I then went over to Ferry and walked up to the end of the Long Pool to view the harbour HERE. Highlight was five Ruff on Ferrry including four summer plumaged females found by Anthony the warden in addition to the usual winter plumage bird. A Spotted Redshank was in the Ferry Channel again and there were a couple of Avocet on Ferry too.
So overall a nice little early Spring day. There were also Barnacle Geese found today on the Peninsula. All of today's news as always on the excellent local blog HERE.
As usual I like to compare what's going on round here to other migrations spots and my old inland patches. We seem to be doing better round here than last early Spring for migrants but there is some crazy stuff going on in Oxfordshire with this absolute inland mega Ringed-billed Gull HERE and then this American Wigeon turned up HERE and now there's a Green-winged Teal with the American Wigeon. Meanwhile Jaffa found a Bonaparte's Gull at his patch HERE. The kind of US invasion which is most welcome- hope we get a strike here!
Monday, 16 March 2026
Little Ring
Saturday, 14 March 2026
Welcome break
Despite a cold start and a northwest breeze today's weather was clear and the temperature picked up by the afternoon. Looks like the more windy and wet conditions return tomorrow so it was a nice break today. I popped out before the usual Saturday family proceedings started and checked out Ferry and the harbour from the end of the Long Pool HERE. The Ferry field was lively with a Ruff, Green Sandpiper, over 50 Black-tailed Godwits, 2 Curlew, 4 Redshank, 3 Lapwing, 1 Snipe, 2 Avocet and 2 Oystercatcher and there was a Greenshank and a Spotted Redshank in the Ferry Channel. A Weasel was running along the Long Pool footpath which was nice to see.
In the afternoon I popped out again and went to Church Norton to twitch the female Wheatear that the Vicar had found this morning. Ebird list HERE. Luckily the Wheatear was still there and also four Slavonian Grebes were off shore (presumably the same birds from last week that Ian saw earlier in the day too). Now on 136 for the local year list. It was quite a gap since my last 'summer migrant' with Sand Martin on 28th Feb, Swallow on 2nd March and now Wheatear on 14th so nearly a two week gap between new summer migrants after an early start.
Friday, 13 March 2026
Winter bites back
The temperature is set to get to around 4 C tonight and the wind is a cool westerly with a bit of north in it. Yesterday was really windy and felt cold. I didn't bother putting the moth trap out in such cold night temperatures and bird migration has slowed right down on the Peninsula.
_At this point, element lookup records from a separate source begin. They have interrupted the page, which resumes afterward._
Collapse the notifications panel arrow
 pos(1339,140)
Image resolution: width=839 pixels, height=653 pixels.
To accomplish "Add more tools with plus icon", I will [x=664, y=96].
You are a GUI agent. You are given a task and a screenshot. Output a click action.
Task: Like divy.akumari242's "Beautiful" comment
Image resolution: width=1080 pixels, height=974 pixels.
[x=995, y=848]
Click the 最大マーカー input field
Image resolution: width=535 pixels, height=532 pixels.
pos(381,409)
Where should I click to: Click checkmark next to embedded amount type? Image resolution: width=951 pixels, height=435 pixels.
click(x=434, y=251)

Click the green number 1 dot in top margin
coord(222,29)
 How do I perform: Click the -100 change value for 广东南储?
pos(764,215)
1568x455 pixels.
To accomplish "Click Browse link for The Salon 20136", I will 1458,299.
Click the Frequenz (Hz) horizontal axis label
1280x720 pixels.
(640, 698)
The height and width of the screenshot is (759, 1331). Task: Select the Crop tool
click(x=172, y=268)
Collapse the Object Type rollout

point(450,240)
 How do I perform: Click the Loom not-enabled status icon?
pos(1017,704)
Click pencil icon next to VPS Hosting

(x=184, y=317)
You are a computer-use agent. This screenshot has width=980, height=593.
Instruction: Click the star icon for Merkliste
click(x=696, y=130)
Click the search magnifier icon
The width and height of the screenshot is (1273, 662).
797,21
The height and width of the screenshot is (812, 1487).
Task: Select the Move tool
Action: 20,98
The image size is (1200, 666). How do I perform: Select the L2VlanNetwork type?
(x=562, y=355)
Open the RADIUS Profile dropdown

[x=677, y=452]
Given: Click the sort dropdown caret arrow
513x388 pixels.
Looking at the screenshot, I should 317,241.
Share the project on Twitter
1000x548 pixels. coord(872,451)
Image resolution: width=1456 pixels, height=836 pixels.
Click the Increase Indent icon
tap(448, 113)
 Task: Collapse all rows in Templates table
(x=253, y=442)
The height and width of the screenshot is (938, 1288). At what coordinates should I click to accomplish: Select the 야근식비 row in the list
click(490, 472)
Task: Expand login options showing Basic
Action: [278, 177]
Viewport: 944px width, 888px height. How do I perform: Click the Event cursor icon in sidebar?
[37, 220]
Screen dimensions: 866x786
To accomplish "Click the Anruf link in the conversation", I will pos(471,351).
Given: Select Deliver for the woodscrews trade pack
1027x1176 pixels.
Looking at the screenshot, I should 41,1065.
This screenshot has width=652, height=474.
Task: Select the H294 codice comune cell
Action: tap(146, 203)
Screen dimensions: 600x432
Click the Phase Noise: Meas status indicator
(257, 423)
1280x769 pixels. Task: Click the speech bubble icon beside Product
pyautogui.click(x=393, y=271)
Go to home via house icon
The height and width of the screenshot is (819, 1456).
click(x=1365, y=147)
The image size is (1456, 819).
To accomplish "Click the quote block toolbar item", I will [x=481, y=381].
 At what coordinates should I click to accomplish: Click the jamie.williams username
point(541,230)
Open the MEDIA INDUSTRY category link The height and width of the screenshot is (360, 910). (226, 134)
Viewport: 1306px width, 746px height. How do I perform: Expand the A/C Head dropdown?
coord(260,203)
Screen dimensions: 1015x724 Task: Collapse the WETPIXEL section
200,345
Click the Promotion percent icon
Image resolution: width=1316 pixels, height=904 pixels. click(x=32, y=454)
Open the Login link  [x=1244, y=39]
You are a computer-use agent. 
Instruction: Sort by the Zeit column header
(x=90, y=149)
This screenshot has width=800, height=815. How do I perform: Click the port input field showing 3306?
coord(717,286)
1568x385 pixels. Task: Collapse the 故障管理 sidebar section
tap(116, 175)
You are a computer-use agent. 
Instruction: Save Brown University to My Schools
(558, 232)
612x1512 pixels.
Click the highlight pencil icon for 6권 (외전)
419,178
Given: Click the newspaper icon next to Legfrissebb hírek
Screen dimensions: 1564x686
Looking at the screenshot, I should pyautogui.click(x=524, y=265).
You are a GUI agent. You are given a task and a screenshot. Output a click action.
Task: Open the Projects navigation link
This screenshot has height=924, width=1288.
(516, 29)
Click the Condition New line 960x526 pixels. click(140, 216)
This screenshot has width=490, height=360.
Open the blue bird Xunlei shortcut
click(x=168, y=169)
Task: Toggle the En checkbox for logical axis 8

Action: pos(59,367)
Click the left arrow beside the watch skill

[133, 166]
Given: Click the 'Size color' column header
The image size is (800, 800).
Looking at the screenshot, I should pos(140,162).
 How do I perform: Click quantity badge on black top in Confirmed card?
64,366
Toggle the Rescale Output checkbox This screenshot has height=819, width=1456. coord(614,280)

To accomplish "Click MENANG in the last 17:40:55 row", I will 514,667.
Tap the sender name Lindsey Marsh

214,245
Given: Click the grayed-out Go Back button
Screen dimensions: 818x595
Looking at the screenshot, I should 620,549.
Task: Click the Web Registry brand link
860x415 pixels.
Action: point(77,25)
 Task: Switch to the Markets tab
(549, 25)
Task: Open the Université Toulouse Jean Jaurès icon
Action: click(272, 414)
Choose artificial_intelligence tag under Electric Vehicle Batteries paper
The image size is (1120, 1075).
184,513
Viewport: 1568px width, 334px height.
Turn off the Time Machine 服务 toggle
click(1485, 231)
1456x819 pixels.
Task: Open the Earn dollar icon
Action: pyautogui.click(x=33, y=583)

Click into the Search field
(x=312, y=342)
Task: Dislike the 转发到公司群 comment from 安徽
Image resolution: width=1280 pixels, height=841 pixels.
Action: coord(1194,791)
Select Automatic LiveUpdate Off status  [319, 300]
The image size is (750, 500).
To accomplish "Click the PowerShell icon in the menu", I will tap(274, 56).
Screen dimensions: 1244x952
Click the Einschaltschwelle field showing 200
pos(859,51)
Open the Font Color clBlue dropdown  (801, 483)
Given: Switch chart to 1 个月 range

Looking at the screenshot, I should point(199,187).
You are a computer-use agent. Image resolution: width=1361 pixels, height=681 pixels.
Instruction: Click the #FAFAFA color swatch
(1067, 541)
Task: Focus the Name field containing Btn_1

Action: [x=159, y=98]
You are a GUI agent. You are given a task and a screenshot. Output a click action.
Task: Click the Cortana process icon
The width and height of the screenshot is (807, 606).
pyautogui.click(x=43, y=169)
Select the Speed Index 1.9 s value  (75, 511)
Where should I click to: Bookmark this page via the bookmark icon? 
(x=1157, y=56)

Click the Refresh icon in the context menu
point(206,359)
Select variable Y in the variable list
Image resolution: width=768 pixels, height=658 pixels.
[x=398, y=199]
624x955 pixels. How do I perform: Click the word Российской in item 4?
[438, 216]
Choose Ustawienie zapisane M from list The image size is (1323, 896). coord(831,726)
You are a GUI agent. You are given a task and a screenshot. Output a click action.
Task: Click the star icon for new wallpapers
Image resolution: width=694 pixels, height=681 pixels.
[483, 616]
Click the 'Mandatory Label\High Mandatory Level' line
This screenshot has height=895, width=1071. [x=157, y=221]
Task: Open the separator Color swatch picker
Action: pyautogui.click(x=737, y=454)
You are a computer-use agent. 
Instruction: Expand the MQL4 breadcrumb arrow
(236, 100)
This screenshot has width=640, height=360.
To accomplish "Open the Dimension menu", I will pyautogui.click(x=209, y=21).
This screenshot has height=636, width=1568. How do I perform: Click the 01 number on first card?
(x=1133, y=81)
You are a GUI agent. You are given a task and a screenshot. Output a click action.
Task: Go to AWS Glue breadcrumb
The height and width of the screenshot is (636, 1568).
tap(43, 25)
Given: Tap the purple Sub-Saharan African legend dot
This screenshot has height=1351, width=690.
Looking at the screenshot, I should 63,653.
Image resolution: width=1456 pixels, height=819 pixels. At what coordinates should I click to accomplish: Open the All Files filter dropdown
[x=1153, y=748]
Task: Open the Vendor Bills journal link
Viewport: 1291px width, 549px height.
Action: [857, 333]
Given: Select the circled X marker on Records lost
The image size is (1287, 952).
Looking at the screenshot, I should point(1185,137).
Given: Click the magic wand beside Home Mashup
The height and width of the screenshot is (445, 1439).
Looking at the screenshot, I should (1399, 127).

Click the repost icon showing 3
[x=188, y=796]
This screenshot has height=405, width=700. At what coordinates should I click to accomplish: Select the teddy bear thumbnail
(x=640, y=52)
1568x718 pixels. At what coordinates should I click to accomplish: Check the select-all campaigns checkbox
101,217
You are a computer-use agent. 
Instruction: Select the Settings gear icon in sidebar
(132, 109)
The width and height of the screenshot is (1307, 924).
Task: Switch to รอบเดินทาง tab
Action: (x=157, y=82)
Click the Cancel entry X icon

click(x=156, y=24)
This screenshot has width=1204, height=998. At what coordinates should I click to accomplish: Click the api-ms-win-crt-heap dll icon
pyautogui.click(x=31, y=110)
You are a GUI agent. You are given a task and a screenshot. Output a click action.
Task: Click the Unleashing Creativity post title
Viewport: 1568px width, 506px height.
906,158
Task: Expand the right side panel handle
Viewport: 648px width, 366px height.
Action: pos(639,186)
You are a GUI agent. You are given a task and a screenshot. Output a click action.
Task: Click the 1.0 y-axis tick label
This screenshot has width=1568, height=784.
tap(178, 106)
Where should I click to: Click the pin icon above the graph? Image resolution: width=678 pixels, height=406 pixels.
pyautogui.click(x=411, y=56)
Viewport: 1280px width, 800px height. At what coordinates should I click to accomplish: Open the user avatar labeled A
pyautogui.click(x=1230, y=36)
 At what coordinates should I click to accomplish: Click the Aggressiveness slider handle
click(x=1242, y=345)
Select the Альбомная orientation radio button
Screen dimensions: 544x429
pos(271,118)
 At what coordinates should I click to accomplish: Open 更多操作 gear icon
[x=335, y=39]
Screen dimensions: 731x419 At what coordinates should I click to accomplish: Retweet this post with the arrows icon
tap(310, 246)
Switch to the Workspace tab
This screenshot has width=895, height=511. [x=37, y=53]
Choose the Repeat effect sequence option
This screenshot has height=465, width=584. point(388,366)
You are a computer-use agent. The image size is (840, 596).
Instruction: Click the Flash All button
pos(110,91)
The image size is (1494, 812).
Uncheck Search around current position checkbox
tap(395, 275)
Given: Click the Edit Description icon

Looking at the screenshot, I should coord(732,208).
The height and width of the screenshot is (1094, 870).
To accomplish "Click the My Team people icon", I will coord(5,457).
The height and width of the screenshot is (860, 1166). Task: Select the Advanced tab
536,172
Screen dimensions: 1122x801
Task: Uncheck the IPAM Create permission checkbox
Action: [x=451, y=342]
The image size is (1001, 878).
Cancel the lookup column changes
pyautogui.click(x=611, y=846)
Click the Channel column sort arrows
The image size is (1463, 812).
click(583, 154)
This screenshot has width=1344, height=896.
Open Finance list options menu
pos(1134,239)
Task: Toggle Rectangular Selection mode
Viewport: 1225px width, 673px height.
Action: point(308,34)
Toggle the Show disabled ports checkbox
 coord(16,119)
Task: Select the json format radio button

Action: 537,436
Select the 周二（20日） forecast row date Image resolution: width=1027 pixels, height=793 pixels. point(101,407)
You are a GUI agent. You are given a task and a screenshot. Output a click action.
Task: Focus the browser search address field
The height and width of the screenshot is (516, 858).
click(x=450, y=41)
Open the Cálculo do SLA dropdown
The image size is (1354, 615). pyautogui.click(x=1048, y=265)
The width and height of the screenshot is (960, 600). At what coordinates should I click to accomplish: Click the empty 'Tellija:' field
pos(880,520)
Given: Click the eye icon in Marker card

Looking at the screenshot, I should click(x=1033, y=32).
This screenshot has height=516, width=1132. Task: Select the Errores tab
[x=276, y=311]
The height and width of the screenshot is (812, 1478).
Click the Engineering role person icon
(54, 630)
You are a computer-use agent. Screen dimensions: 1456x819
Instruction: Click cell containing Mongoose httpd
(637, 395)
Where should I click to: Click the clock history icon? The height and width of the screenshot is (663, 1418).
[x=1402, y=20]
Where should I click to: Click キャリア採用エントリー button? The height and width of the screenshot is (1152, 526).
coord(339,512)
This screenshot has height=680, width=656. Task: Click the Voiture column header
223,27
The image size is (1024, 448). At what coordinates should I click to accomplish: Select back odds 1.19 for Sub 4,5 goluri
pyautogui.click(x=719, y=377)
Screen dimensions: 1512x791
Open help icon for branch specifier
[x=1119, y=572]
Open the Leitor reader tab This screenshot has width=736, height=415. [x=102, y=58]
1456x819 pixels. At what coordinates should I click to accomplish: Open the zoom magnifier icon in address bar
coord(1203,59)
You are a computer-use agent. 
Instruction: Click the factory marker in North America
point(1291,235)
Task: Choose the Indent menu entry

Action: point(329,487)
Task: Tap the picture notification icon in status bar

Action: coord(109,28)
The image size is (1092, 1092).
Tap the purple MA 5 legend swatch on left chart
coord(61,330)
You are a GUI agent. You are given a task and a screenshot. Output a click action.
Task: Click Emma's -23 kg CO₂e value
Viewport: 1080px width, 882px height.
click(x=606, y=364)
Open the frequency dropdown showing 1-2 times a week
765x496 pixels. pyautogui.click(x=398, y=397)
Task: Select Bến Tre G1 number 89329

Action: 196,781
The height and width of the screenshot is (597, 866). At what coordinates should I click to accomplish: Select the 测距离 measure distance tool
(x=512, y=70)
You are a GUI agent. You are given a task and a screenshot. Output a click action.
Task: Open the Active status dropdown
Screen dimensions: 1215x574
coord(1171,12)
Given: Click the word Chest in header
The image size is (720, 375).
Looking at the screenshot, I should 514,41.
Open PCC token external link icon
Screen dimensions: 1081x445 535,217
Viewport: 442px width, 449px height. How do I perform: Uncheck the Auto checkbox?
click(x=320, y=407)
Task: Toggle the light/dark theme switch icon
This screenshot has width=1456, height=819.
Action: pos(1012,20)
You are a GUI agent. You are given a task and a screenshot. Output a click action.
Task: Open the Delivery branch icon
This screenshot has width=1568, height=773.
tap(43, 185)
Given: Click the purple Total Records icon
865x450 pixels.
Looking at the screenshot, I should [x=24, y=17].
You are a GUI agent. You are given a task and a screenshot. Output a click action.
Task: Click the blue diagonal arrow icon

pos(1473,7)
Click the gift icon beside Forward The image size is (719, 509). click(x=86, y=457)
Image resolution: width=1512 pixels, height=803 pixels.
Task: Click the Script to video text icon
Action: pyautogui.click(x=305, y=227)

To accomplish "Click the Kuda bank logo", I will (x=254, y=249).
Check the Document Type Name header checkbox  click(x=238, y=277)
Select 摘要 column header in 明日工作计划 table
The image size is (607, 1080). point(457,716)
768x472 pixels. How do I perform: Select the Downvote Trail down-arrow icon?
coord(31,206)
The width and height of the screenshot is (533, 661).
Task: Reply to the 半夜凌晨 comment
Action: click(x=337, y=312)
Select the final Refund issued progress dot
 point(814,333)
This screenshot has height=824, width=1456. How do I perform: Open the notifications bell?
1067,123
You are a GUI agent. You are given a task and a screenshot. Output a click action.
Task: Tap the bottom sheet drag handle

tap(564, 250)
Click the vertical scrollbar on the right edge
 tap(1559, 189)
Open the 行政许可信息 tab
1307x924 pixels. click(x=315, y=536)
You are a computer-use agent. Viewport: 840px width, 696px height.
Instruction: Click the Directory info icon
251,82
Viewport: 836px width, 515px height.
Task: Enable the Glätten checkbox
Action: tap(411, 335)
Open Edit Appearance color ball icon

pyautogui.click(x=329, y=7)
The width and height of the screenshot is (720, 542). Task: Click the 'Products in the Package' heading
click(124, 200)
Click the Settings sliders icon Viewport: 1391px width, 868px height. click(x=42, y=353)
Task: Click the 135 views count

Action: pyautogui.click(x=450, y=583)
Wednesday night was the last relatively mild evening with about 20 individual moths with the first Red Chestnut of the year. Stuck on 23 species of moth in the garden for the year.
A noc-mig session on 10th March was pretty lean with highlights including Oystercatcher, Teal, Coot and Redwings HERE.
With demoralising field conditions I've got on with work, bits in the garden, updating some databases, getting the latest Dutch Birding paper to advance draft stage, reading and doing a bit of music.
Very slow going and looking forward to the next wave of migration- Tuesday looks promising- just as I have to head back up to London.